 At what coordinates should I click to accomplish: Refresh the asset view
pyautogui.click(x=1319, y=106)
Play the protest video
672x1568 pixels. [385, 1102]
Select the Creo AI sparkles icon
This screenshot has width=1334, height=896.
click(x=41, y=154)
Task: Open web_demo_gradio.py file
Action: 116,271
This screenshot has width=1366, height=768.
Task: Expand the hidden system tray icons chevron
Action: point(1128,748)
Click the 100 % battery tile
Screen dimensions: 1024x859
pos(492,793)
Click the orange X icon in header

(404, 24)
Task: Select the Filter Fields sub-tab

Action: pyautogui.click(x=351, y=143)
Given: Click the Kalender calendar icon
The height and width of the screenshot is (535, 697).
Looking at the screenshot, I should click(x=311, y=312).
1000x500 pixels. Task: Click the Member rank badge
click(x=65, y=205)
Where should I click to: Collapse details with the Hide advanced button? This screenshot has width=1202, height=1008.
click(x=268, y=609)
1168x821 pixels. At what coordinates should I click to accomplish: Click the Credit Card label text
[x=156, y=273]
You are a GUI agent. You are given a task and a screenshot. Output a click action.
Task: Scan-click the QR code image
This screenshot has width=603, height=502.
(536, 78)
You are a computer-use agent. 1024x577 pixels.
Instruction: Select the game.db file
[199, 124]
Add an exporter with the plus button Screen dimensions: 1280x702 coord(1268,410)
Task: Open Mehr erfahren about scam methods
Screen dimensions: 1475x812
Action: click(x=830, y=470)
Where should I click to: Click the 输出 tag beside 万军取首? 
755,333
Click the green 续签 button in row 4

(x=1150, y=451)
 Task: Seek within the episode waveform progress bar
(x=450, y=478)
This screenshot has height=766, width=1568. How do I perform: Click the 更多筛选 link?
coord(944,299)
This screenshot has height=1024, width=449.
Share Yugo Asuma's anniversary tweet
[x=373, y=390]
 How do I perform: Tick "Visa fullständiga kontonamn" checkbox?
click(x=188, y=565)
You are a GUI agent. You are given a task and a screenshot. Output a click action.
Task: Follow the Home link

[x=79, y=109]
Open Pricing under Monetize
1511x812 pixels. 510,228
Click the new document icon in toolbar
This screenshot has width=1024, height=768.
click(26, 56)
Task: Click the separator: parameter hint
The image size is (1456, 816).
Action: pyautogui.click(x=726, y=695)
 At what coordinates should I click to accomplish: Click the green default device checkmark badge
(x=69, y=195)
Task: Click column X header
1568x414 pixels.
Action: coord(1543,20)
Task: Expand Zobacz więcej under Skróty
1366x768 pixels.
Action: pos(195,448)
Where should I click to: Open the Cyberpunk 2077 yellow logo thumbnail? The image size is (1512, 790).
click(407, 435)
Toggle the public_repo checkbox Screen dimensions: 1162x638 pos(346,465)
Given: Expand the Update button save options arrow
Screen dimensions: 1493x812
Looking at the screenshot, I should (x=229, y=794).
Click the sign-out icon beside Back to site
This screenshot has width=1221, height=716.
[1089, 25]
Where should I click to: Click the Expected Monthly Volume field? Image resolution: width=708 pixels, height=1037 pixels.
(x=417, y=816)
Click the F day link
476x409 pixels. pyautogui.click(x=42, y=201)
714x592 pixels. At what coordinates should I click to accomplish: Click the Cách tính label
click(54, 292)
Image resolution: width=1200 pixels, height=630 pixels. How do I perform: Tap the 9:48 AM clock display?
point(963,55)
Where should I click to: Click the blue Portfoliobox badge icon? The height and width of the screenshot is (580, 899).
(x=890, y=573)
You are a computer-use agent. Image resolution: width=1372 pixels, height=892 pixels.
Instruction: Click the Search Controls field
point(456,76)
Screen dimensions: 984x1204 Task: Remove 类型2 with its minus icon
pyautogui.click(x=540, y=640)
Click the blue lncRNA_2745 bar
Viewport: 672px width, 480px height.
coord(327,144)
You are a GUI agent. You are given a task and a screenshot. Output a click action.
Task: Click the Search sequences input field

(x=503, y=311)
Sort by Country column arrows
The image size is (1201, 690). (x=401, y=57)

WRITTEN EXERCISE –
Retype all the rows above word for word, with nothing changed.

ANSWER TO THE PROBLEM –
 At what coordinates should I click to accomplish: Refresh the asset view
pyautogui.click(x=1319, y=106)
Play the protest video
672x1568 pixels. [385, 1102]
Select the Creo AI sparkles icon
This screenshot has width=1334, height=896.
click(x=41, y=154)
Task: Open web_demo_gradio.py file
Action: 116,271
This screenshot has width=1366, height=768.
Task: Expand the hidden system tray icons chevron
Action: point(1128,748)
Click the 100 % battery tile
Screen dimensions: 1024x859
pos(492,793)
Click the orange X icon in header

(404, 24)
Task: Select the Filter Fields sub-tab

Action: pyautogui.click(x=351, y=143)
Given: Click the Kalender calendar icon
The height and width of the screenshot is (535, 697).
Looking at the screenshot, I should click(x=311, y=312).
1000x500 pixels. Task: Click the Member rank badge
click(x=65, y=205)
Where should I click to: Collapse details with the Hide advanced button? This screenshot has width=1202, height=1008.
click(x=268, y=609)
1168x821 pixels. At what coordinates should I click to accomplish: Click the Credit Card label text
[x=156, y=273]
You are a GUI agent. You are given a task and a screenshot. Output a click action.
Task: Scan-click the QR code image
This screenshot has width=603, height=502.
(536, 78)
You are a computer-use agent. 1024x577 pixels.
Instruction: Select the game.db file
[199, 124]
Add an exporter with the plus button Screen dimensions: 1280x702 coord(1268,410)
Task: Open Mehr erfahren about scam methods
Screen dimensions: 1475x812
Action: click(x=830, y=470)
Where should I click to: Click the 输出 tag beside 万军取首? 
755,333
Click the green 续签 button in row 4

(x=1150, y=451)
 Task: Seek within the episode waveform progress bar
(x=450, y=478)
This screenshot has height=766, width=1568. How do I perform: Click the 更多筛选 link?
coord(944,299)
This screenshot has height=1024, width=449.
Share Yugo Asuma's anniversary tweet
[x=373, y=390]
 How do I perform: Tick "Visa fullständiga kontonamn" checkbox?
click(x=188, y=565)
You are a GUI agent. You are given a task and a screenshot. Output a click action.
Task: Follow the Home link

[x=79, y=109]
Open Pricing under Monetize
1511x812 pixels. 510,228
Click the new document icon in toolbar
This screenshot has width=1024, height=768.
click(26, 56)
Task: Click the separator: parameter hint
The image size is (1456, 816).
Action: pyautogui.click(x=726, y=695)
 At what coordinates should I click to accomplish: Click the green default device checkmark badge
(x=69, y=195)
Task: Click column X header
1568x414 pixels.
Action: coord(1543,20)
Task: Expand Zobacz więcej under Skróty
1366x768 pixels.
Action: pos(195,448)
Where should I click to: Open the Cyberpunk 2077 yellow logo thumbnail? The image size is (1512, 790).
click(407, 435)
Toggle the public_repo checkbox Screen dimensions: 1162x638 pos(346,465)
Given: Expand the Update button save options arrow
Screen dimensions: 1493x812
Looking at the screenshot, I should (x=229, y=794).
Click the sign-out icon beside Back to site
This screenshot has width=1221, height=716.
[1089, 25]
Where should I click to: Click the Expected Monthly Volume field? Image resolution: width=708 pixels, height=1037 pixels.
(x=417, y=816)
Click the F day link
476x409 pixels. pyautogui.click(x=42, y=201)
714x592 pixels. At what coordinates should I click to accomplish: Click the Cách tính label
click(54, 292)
Image resolution: width=1200 pixels, height=630 pixels. How do I perform: Tap the 9:48 AM clock display?
point(963,55)
Where should I click to: Click the blue Portfoliobox badge icon? The height and width of the screenshot is (580, 899).
(x=890, y=573)
You are a computer-use agent. Image resolution: width=1372 pixels, height=892 pixels.
Instruction: Click the Search Controls field
point(456,76)
Screen dimensions: 984x1204 Task: Remove 类型2 with its minus icon
pyautogui.click(x=540, y=640)
Click the blue lncRNA_2745 bar
Viewport: 672px width, 480px height.
coord(327,144)
You are a GUI agent. You are given a task and a screenshot. Output a click action.
Task: Click the Search sequences input field

(x=503, y=311)
Sort by Country column arrows
The image size is (1201, 690). (x=401, y=57)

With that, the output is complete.